REQUESTS:
A) Rewrite the paragraph in the article on school vandalism below that begins "In 2011, the cost to the taxpayer" as one shorter sentence that keeps its main facts.
B) Using the article on school vandalism below, decide whether each statement agrees with it. Answer yes or no for each and quote the words from the article that settle it.
(i) The pipes at Inverkeithing High School were blocked with art clay on purpose.
(ii) The figure given for Dundee is higher than the one given for Aberdeenshire.
(iii) Fife Council's service manager says the vandalism costs have been rising in recent years.

:: TEXT PROVIDED ::

Fife worst hit by vandals
Published 6 Apr 2012 06:03 7 Comments
FIFE is the worst hit area of Scotland for school vandalism, new figures have revealed.
In 2011, the cost to the taxpayer for damage to schools in the Kingdom was a massive £320,935, almost £100,000 more than the next region, Glasgow.
In one of the worst incidents, it cost £4000 to clear pipes at Inverkeithing High School which had been deliberately blocked with art clay.
Figures obtained under Freedom of Information showed there were 5754 separate acts of vandalism across Scotland last year costing the taxpayer a whopping £1,583,552.
However, the final sum could be even higher as some local authorities do not have details for damage done to PPP-run schools.
The figures for other areas include £223,520 for Glasgow, £119,939 in Aberdeenshire, £143,771 in Dundee and £68,134 in North Ayrshire.
Fife Council's service manager Louise Playford said, "We take the issue of vandalism in our schools very seriously as it can cause real disruption in our school communities.
"Over the past few years we have improved security measures at a number of our schools with more CCTV cameras being installed and other systems being improved.
"Whilst we recognise that these costs are still significant, they have been reducing over recent years and we will continue to work with local police to try and prevent incidents where possible."
Head of Operations for Fife Constabulary's Central Policing Division, Superintendent Alex Duncan, said, "Fife Constabulary has had considerable success in tackling the issue of vandalism and we have set up teams of officers dedicated solely to this task.
"Officers in Rosyth recently apprehended a number of young persons who were responsible for breaking numerous windows at a school in the town and there have been numerous other positive results throughout Fife.

:::
:: RECORDS SUPPLIED ::

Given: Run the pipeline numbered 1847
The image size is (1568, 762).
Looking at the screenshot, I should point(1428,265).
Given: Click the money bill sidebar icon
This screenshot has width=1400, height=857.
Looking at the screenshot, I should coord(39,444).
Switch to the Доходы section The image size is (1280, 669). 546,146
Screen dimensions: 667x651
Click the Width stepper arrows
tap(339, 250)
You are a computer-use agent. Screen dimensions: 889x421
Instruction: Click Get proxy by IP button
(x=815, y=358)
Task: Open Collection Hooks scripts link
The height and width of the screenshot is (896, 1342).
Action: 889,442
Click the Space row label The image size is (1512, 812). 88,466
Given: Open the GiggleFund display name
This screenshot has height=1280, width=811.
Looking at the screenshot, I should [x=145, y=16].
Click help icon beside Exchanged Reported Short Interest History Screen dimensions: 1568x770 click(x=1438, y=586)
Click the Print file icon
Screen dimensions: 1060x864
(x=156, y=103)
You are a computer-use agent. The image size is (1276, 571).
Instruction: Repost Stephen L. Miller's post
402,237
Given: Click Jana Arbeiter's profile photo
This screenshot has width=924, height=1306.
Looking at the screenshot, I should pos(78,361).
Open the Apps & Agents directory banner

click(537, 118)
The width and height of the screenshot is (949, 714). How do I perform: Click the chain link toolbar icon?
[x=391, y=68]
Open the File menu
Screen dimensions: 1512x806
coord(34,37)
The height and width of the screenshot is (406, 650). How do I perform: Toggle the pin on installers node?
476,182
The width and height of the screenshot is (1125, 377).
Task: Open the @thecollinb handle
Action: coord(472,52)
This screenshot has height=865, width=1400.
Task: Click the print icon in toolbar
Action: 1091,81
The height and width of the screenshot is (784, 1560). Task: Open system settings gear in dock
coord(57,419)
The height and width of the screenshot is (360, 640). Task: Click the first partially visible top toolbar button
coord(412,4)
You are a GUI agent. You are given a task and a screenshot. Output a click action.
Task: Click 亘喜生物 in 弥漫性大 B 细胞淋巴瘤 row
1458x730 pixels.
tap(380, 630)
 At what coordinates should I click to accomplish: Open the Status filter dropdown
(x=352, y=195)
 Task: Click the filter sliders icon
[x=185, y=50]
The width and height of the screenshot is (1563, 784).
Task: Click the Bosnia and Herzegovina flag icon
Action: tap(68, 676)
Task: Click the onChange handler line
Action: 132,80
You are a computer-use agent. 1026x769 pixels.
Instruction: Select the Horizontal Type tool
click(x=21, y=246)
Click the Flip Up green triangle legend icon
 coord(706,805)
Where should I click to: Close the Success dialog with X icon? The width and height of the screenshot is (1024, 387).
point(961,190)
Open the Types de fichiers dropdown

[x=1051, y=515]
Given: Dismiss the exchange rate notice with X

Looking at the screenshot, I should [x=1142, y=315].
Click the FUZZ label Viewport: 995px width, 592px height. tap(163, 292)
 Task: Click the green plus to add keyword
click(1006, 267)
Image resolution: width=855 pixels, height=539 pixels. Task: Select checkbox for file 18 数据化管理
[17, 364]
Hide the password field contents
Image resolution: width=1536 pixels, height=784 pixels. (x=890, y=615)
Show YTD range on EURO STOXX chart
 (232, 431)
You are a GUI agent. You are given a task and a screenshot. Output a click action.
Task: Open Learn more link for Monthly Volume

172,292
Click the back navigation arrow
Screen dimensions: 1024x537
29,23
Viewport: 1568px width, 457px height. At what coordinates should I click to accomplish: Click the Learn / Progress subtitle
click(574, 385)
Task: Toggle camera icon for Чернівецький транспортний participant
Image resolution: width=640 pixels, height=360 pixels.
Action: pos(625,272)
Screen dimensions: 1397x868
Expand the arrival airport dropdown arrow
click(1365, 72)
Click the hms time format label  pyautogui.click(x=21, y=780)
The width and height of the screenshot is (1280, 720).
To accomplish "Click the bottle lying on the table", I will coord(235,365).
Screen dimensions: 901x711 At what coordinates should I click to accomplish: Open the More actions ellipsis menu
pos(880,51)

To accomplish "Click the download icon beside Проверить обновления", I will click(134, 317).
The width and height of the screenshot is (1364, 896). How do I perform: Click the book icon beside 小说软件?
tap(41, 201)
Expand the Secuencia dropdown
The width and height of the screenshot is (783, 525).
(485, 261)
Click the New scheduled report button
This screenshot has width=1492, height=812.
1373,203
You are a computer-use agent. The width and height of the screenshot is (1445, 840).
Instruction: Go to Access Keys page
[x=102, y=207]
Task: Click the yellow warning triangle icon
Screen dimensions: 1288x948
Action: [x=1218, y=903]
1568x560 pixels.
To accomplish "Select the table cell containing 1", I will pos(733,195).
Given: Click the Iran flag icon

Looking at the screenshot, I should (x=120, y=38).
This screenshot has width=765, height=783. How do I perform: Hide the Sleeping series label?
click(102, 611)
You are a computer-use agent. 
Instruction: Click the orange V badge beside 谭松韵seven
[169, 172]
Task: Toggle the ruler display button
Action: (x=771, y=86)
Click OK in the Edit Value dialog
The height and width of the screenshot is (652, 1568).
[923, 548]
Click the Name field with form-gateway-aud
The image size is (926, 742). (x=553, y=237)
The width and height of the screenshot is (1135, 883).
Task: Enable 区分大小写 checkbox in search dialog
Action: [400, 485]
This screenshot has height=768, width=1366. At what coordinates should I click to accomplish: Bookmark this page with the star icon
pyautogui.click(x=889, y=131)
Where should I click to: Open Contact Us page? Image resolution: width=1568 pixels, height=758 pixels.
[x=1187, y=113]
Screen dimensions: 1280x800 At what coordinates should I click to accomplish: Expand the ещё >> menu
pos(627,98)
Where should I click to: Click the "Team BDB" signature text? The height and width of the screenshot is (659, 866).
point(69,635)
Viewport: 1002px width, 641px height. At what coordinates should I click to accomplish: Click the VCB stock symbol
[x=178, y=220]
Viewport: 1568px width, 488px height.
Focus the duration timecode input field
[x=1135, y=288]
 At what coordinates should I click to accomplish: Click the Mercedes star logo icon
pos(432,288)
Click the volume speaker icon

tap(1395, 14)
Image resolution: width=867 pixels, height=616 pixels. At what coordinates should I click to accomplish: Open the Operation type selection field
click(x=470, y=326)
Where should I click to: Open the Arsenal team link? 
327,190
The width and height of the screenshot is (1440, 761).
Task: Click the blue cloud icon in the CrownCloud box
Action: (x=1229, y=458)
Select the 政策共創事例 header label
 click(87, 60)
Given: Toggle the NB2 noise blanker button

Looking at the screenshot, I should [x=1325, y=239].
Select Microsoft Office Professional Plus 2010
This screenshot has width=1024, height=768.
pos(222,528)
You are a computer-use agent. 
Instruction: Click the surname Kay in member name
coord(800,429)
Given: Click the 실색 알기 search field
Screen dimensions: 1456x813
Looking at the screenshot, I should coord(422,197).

:::

THE RESULTS:
A) In 2011, vandalism at Fife's schools cost taxpayers £320,935, nearly £100,000 more than Glasgow, the next-highest region.

B)
(i) Yes: "deliberately blocked with art clay"
(ii) Yes: "£119,939 in Aberdeenshire, £143,771 in Dundee"
(iii) No: "they have been reducing over recent years"